Wayne received an MD from Washington University, an MS in biology from Stanford University, and a BA in biochemistry and molecular biology at the University of California, Santa Barbara. He completed his internal medicine residency and clinical immunology, hematology and bone marrow transplantation fellowships at Stanford University.
Marvin brings to IGM more than 25 years of biotech industry experience, including extensive experience in protein expression, cell line development, upstream and downstream process development and the manufacturing of biologic drugs.
Most recently, Marvin was in charge of manufacturing at MabVax Therapeutics, where he contributed to the successful clinical manufacture, IND filing and clinical trial initiation of three oncology antibody products.
Marvin’s prior experience also includes 15 years at Bristol-Myers Squibb, Eli Lilly, Celgene and Shire. During this time, he contributed to the development of processes for numerous therapeutics, including Orencia® for adult rheumatoid arthritis, and the commercial manufacturing of Dermagraft® for diabetic foot ulcers.
While heading up biologics manufacturing at Althea Technologies (now Ajinomoto Althea), Marvin helped build a GMP manufacturing facility and established strong process development and formulation groups.
Marvin received a PhD in chemical engineering from Purdue University and a BS in chemical engineering from the University of Colorado, Boulder. He was also a postdoctoral fellow in the BioProcess Technology Institute at the University of Minnesota.
Angus brings to IGM over 25 years of academic and biotech industry experience researching, discovering and developing large and small molecule therapeutics in hematology and oncology indications.
Prior to joining IGM, Angus was the Senior Director of Oncology of Northern Biologics, Toronto where he led the preclinical development of the oncology antibody portfolio, culminating in the successful IND approval of a novel immuno-oncology antibody.
As a Scientific Director of Oncology Research at Amgen, Angus led preclinical teams to develop antibody-based and small molecule therapeutics in oncology and hematology indications. He advanced programs from target identification/validation, hit-to-lead identification and characterization though IND filings, with continued support of drug candidate development through clinical trials.
Angus also led BiTE® immuno-oncology programs for the treatment of AML and MDS, currently in clinical trials, as well as supporting the BiTE® platform for multiple solid tumor indications. During his tenure, Angus also served as Amgen’s scientific expert for Aranesp®, Epogen® and Nplate®, providing guidance and support to clinical, regulatory and marketing leads.

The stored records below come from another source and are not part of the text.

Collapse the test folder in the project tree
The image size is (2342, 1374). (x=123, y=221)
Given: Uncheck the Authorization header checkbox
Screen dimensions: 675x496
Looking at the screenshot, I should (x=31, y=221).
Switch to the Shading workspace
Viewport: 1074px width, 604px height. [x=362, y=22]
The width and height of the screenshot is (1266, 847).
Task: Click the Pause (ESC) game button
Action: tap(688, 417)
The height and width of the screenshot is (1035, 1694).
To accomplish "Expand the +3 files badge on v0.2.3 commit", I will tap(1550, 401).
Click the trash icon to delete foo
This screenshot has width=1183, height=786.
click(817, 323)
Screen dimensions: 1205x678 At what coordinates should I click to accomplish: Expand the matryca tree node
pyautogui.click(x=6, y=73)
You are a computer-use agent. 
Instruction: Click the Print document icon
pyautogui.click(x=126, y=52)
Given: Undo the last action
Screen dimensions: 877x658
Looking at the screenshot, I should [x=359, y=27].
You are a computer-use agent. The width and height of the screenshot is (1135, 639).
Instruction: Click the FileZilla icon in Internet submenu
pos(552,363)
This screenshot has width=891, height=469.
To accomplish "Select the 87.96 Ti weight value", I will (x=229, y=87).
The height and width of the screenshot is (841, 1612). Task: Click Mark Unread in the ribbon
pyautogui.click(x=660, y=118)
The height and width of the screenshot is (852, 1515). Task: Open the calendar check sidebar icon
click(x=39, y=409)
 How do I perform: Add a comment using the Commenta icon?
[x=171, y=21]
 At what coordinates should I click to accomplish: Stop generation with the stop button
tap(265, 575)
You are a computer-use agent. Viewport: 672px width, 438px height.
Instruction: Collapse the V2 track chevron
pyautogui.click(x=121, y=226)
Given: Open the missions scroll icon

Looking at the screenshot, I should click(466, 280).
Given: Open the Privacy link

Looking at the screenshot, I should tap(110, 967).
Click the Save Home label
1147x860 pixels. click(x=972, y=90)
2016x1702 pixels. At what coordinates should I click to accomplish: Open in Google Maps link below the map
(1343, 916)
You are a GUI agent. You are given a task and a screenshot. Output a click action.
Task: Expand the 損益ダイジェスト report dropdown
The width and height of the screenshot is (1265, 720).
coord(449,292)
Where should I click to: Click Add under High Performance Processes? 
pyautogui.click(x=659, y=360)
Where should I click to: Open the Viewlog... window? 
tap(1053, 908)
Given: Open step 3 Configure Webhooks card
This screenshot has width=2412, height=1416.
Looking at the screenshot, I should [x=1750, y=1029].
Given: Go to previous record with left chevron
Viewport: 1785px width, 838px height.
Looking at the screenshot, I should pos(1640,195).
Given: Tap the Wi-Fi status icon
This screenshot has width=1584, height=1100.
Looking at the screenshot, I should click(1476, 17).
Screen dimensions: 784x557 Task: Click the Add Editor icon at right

Prior to joining Amgen, Angus held faculty and postdoctoral positions at UT Southwestern Medical Center in Texas; the University of Cambridge in the United Kingdom and the University of California, San Diego where he researched regulators of hematopoiesis and hematological malignancy as well as polycystic kidney disease and stem cell directed gene therapy.
Angus obtained his PhD in hematology at the National Institute for Medical Research/University College London, UK and a BSc Hons in molecular biology from the University of Edinburgh, UK. During his scientific career, Angus has co-authored over 40 scientific articles.